Doing Right by Family Caregivers During Discharge Planning

In her autobiographical 2013 novel On the Other Side Is March, Sólrún Michelsen depicts the gradual immersion of a woman into the role of caregiver for her mother, who lives alone and has dementia and other conditions. They are waiting for a nursing home bed for which the mother qualifies; the waiting list is years longer than her life expectancy.  As the narrator accompanies her mother, she notices others like them: “Now, wherever I go, I meet women, who have old, dependent mothers to care for . . . I see the exhaustion in their eyes . . . Glimpse the question left unanswered. This see-through army of women.”

The question, the daughter suggests, is “Who cast me in this role?” 

As members of this see-through army of women, the family caregivers who are everywhere yet overlooked in aging societies worldwide, we ponder and discuss this question as bioethicists whose writing time is regularly reallocated to care work. We recognize ourselves in Michelsen’s novel and in the timely new PBS series “Caregiving,” about people doing invisible work with limited social support. We fit the profile: In the United States, the typical family caregiver for an older adult is a middle-aged woman, often a daughter, who has a job. The goal of “aging in place” often depends upon the availability and willingness of a daughter or other family member to do what an older adult can no longer do for themselves: shop for groceries, manage digital health and financial records, drive to and follow up on medical appointments. When this older adult is perceived as living “independently,” an interdependent relationship becomes invisible. Family caregivers are nearly invisible in studies of Medicare utilization because there is no code for our services — though health care providers have billing codes to cover their time training us.

Our new article “Ethics at the Hinge” explores these challenges from the “hinge” of discharge planning, when responsibility for the continuing or future care of a hospitalized patient is transferred out of the system, often onto a family caregiver. Even when a patient’s destination is a residential care setting, if there is a family caregiver, she will be the one handed the discharge packet. We wrote this article for practitioners, such as social workers and care coordinators, who work with patients and families during discharge planning, and as a contribution to the growing bioethics and research literatures on this socioeconomically complex domain of health care. The discharge planning process is part of hospital economics, governed by organizational mandates (“clear the bed”) as well as safety considerations. During discharge planning, family caregivers are pressed to make swift decisions about “options” implicitly premised on what we term the “triple burden”: the expectation that family caregivers will provide, manage, and pay for needed care not covered by Medicare or other insurers.

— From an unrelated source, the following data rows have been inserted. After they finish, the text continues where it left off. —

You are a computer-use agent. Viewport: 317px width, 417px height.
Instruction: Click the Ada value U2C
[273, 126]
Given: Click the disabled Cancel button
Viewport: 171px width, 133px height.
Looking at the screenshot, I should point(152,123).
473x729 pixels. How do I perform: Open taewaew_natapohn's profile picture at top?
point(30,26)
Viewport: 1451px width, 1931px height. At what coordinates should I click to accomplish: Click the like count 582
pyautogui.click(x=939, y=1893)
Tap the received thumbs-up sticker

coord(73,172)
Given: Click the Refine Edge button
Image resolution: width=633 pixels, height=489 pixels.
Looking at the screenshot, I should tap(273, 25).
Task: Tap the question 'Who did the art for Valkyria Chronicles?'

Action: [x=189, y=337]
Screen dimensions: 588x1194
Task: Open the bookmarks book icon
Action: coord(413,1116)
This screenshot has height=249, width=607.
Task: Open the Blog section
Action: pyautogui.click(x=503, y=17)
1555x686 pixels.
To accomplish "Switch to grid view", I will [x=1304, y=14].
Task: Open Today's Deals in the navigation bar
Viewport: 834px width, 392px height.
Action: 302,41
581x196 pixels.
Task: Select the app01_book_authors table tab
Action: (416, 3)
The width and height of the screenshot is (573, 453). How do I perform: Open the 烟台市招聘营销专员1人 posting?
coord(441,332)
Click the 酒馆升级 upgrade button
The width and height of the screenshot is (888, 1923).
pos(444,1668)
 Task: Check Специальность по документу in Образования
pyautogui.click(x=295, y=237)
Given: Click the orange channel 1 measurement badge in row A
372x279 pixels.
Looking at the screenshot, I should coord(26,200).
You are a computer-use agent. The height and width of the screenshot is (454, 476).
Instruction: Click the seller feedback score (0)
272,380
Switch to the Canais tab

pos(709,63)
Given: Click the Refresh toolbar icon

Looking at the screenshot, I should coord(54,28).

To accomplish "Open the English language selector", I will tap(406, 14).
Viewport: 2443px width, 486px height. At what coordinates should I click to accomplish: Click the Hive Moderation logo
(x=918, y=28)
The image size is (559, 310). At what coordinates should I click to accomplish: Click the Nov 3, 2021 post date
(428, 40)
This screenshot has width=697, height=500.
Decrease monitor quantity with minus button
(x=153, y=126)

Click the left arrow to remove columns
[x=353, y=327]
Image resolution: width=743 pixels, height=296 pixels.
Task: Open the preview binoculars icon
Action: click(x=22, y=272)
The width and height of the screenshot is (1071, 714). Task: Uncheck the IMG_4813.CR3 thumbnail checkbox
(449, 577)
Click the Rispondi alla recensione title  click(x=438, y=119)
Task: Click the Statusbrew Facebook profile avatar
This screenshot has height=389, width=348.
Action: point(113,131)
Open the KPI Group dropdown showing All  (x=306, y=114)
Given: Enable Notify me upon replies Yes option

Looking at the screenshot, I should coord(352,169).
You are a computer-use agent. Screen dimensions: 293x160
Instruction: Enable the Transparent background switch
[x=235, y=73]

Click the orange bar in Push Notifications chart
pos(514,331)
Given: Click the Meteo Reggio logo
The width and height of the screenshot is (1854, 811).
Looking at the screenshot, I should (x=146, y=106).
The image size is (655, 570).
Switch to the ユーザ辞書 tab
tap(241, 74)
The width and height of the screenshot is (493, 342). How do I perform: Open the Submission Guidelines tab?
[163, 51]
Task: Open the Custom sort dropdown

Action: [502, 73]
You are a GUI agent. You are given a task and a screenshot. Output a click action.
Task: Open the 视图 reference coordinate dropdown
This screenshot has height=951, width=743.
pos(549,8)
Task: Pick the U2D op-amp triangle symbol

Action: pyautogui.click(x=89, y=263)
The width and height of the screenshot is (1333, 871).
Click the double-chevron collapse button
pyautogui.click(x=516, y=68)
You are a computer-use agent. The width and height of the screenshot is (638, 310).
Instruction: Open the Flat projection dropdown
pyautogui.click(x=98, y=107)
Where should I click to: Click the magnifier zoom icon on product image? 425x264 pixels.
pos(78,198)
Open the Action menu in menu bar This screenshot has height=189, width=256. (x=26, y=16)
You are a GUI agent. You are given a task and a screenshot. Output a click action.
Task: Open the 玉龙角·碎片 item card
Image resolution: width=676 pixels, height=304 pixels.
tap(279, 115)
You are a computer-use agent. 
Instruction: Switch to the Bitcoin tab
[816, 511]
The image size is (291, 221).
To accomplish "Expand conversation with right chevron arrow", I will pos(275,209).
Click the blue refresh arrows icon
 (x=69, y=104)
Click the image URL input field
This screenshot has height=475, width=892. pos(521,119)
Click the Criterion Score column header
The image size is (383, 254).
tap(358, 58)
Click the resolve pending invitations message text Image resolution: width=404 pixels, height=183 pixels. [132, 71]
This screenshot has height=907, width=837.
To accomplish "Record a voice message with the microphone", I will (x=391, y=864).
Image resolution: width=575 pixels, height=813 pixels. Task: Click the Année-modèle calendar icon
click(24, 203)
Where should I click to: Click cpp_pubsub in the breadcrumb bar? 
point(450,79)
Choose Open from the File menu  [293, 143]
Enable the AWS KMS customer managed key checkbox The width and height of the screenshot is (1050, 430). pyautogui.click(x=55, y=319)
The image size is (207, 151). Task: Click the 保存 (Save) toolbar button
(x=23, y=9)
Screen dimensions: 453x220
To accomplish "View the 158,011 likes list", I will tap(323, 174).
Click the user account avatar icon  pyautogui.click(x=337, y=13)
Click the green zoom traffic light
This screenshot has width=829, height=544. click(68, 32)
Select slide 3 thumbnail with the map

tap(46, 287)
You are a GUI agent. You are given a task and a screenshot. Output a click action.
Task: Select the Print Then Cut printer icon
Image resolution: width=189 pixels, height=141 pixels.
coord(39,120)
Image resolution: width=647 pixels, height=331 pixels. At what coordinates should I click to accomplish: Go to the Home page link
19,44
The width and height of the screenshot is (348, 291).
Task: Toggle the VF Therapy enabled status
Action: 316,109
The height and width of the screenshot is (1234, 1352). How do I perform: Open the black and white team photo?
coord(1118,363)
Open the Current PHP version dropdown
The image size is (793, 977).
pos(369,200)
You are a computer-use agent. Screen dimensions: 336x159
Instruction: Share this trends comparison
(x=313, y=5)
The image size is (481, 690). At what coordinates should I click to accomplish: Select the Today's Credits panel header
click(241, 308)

We are familiar with the triple burden in our own experiences as caregivers. As humanities scholars, we are attuned to cultural narratives that imagine families in other societies caring for their elders yet fail to acknowledge family caregiving as a deep expectation and common practice in America. As health care ethicists, we know that in hospitals the role of the family caregiver may be conflated with that of the surrogate decision-maker or with the undifferentiated “family” at the bedside.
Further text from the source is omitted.